仮にフェイクでも、後から対応できる自信があった。
(これ、は……)
しかし、目に飛び込んできたのは、予想外の物体。
指摘通りに何かあったのに加え、思いもよらぬものが落下。
一瞬、目が奪われ、判断能力が著しく低下していくのを肌で感じた。
『リリにトキめけ。
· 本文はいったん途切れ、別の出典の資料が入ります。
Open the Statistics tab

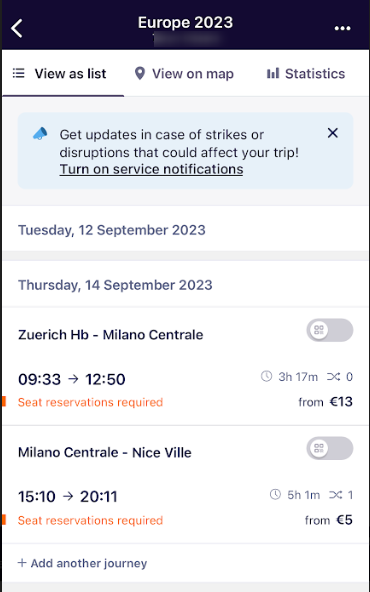point(306,73)
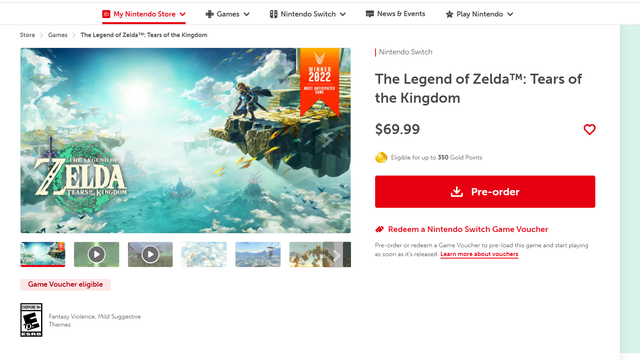Expand the My Nintendo Store dropdown

pos(182,14)
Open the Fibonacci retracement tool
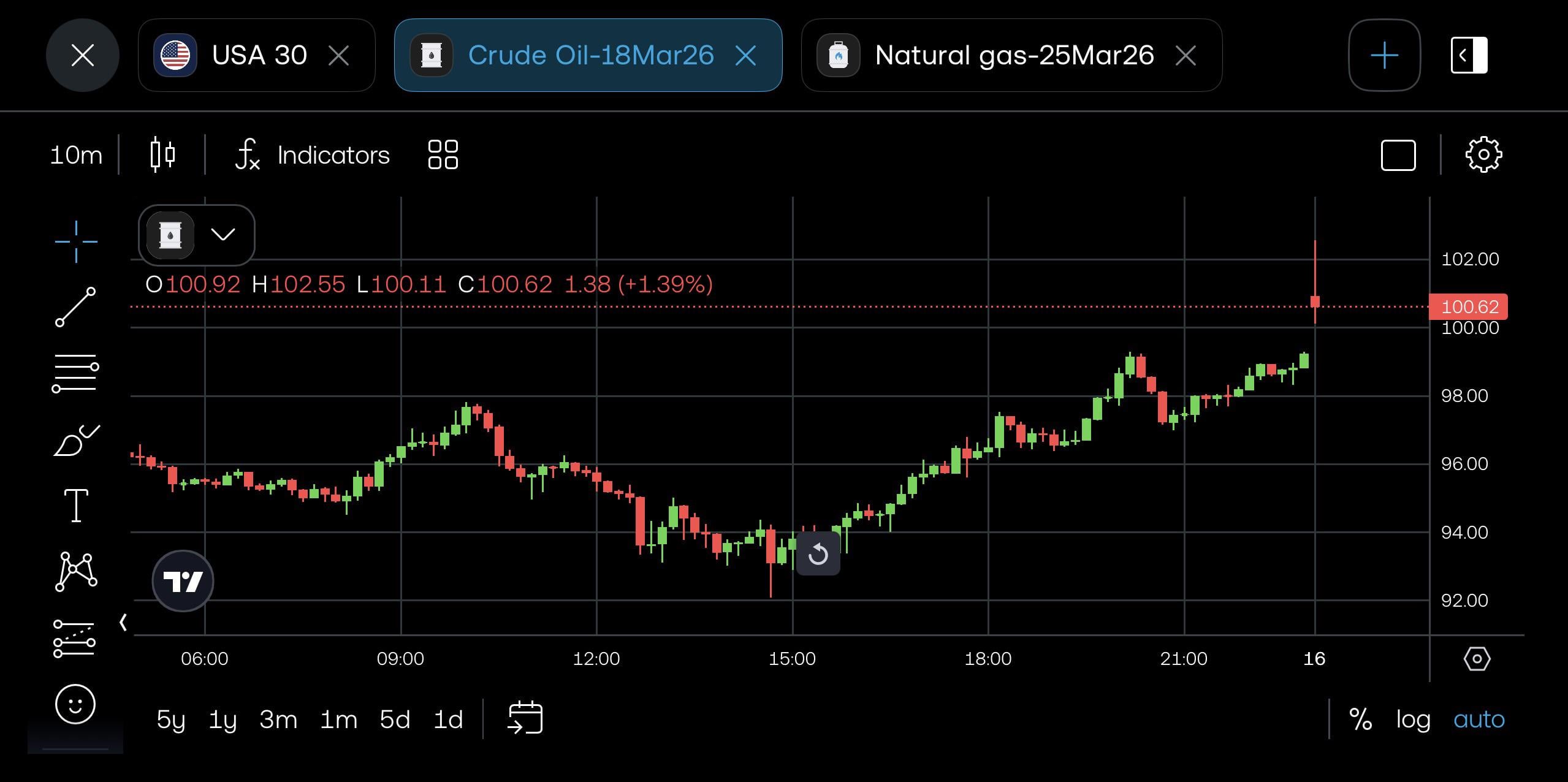 click(76, 373)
――姫電話!!!』
響いたのは、密閉空間にいるはずの少女の声。
遅れて肉体は動き出し、上空の落下物を拳で破壊。
バキリと音を立てて砕け散ったのは、携帯電話だった。
恐らく、公衆電話から通話をかけ、ルーチオが移動させた。
開幕から共闘の線を薄くし、展示物に適応した上で裏をかいた。
――見事な連携プレイ。
打ち合わせる暇などなかったはずの、即席のコンビネーション。
いや……『これしき』の時に、二人は通じ合っていたのかもしれない。
「――――――」
理解したと同時に、心臓がトキめくのを感じる。
柄にもなく、一人の少女のことで頭がいっぱいになっていく。
「なんなりとお申し付けください、王女殿下」
気付けば膝を折り、能力を解除し、仕えるべき主人を解放する。
全面的に屈服し、リリアナ殿下の勝利を自分事のように誇らしく思う。
「ルー君なら伝わると思ってた」
「リリちゃんなら伝わると信じてた」
彼女が向かう先は、星のように煌めく騎士のもと。
二人は手と手を合わせ、軽快な音を廊下に奏でていった。